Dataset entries
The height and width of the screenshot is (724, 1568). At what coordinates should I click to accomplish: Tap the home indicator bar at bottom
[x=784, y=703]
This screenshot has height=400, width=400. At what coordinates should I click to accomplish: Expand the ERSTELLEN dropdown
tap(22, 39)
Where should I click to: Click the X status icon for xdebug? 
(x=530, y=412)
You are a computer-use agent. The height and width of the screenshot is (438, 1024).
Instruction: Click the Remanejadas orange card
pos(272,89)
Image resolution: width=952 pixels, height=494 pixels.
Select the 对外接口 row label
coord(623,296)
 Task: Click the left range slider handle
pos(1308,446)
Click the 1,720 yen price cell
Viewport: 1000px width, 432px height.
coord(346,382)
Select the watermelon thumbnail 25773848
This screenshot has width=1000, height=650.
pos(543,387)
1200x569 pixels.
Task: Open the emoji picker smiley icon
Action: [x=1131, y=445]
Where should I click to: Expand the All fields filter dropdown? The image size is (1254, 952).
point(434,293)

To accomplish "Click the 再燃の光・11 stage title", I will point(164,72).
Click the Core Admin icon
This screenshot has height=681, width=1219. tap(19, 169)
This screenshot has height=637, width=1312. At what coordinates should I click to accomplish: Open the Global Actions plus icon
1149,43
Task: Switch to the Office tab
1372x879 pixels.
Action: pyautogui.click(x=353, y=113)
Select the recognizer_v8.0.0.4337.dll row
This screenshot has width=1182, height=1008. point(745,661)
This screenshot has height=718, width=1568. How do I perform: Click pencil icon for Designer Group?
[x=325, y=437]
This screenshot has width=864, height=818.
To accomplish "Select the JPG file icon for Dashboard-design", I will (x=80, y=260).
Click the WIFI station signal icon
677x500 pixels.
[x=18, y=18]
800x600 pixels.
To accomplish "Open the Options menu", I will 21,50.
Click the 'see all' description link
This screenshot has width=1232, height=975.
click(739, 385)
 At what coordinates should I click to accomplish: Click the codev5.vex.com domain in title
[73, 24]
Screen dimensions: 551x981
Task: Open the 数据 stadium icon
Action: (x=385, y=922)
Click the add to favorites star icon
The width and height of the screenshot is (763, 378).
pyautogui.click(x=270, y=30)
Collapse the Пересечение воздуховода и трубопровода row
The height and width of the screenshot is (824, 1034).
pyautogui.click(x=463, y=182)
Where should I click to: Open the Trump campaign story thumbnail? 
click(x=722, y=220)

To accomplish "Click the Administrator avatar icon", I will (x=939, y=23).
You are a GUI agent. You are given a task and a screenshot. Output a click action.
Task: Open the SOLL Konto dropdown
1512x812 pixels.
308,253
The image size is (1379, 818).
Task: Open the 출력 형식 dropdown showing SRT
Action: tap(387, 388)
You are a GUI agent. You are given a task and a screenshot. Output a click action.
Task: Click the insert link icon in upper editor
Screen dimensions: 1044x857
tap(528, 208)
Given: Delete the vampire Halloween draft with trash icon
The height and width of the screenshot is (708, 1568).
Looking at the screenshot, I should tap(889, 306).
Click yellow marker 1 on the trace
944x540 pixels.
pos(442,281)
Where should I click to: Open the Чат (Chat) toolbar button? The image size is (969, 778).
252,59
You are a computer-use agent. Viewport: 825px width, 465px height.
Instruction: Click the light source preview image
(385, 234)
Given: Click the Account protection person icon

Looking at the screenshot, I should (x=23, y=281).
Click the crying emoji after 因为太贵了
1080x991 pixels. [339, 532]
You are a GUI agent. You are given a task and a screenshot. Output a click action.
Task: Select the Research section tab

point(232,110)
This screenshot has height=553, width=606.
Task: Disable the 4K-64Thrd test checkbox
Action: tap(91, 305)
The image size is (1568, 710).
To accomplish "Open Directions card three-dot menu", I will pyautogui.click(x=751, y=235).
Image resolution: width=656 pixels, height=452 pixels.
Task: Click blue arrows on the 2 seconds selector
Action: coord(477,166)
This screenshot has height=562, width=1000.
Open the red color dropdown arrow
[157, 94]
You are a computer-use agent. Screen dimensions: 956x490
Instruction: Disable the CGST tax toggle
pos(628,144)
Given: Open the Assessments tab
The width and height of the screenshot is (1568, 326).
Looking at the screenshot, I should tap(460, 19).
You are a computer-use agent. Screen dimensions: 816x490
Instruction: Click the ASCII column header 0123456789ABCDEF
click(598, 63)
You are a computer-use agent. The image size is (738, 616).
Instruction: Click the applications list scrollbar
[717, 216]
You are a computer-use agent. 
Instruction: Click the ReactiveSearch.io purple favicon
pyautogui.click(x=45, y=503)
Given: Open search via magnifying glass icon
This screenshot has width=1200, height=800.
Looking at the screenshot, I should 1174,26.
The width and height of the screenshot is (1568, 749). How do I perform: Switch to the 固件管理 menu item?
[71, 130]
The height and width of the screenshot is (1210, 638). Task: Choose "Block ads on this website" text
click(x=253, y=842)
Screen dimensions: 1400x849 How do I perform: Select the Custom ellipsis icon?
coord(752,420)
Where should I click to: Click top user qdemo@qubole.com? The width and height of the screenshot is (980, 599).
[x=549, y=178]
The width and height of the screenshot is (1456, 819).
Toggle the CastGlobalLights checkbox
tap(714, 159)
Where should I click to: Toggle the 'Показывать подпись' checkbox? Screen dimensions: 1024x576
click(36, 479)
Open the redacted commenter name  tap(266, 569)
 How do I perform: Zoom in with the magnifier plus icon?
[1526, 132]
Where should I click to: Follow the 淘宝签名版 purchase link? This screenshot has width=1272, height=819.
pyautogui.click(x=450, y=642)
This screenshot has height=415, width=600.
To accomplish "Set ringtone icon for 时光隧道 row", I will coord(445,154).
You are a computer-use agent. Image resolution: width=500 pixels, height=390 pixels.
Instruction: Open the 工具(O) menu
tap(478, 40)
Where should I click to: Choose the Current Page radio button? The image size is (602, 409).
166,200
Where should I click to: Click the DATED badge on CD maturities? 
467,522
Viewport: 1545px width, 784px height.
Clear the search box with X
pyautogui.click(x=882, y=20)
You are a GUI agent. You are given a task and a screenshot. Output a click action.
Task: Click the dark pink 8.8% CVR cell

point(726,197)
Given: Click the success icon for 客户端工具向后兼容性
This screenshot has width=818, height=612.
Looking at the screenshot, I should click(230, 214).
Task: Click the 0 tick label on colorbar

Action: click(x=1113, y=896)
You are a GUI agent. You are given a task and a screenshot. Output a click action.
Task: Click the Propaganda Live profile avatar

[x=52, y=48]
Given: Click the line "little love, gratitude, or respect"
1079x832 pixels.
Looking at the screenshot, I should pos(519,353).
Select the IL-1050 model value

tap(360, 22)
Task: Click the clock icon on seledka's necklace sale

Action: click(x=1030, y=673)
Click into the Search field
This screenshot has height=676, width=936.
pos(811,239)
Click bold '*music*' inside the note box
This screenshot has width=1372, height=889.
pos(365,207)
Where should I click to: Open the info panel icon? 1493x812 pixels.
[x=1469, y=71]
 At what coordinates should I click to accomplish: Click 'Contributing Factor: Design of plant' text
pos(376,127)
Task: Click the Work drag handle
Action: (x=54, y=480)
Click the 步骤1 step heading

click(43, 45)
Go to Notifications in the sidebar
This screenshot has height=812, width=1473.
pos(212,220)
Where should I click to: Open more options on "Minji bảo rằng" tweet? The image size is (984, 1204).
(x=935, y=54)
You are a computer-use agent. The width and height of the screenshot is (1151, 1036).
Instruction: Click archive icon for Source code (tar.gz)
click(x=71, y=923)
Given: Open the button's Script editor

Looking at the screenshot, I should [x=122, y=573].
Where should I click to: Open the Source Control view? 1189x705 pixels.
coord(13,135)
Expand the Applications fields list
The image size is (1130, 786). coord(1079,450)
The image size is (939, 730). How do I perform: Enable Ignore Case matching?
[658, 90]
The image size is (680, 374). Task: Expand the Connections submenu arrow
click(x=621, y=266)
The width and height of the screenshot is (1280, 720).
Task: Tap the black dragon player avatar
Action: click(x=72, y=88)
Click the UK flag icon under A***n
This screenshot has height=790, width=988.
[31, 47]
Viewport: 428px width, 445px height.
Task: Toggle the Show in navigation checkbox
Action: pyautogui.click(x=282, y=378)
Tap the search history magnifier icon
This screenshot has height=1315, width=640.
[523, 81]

## WHAT YOU WILL DO
Word for word, restate the lines of the data above that fall between the line holding "Screen dimensions: 1400x849" and the line holding "Given: Click the success icon for 客户端工具向后兼容性", inclusive, and no other lines.

## RESPONSE BOX
Screen dimensions: 1400x849 How do I perform: Select the Custom ellipsis icon?
coord(752,420)
Where should I click to: Click top user qdemo@qubole.com? The width and height of the screenshot is (980, 599).
[x=549, y=178]
The width and height of the screenshot is (1456, 819).
Toggle the CastGlobalLights checkbox
tap(714, 159)
Where should I click to: Toggle the 'Показывать подпись' checkbox? Screen dimensions: 1024x576
click(36, 479)
Open the redacted commenter name  tap(266, 569)
 How do I perform: Zoom in with the magnifier plus icon?
[1526, 132]
Where should I click to: Follow the 淘宝签名版 purchase link? This screenshot has width=1272, height=819.
pyautogui.click(x=450, y=642)
This screenshot has height=415, width=600.
To accomplish "Set ringtone icon for 时光隧道 row", I will coord(445,154).
You are a computer-use agent. Image resolution: width=500 pixels, height=390 pixels.
Instruction: Open the 工具(O) menu
tap(478, 40)
Where should I click to: Choose the Current Page radio button? The image size is (602, 409).
166,200
Where should I click to: Click the DATED badge on CD maturities? 
467,522
Viewport: 1545px width, 784px height.
Clear the search box with X
pyautogui.click(x=882, y=20)
You are a GUI agent. You are given a task and a screenshot. Output a click action.
Task: Click the dark pink 8.8% CVR cell

point(726,197)
Given: Click the success icon for 客户端工具向后兼容性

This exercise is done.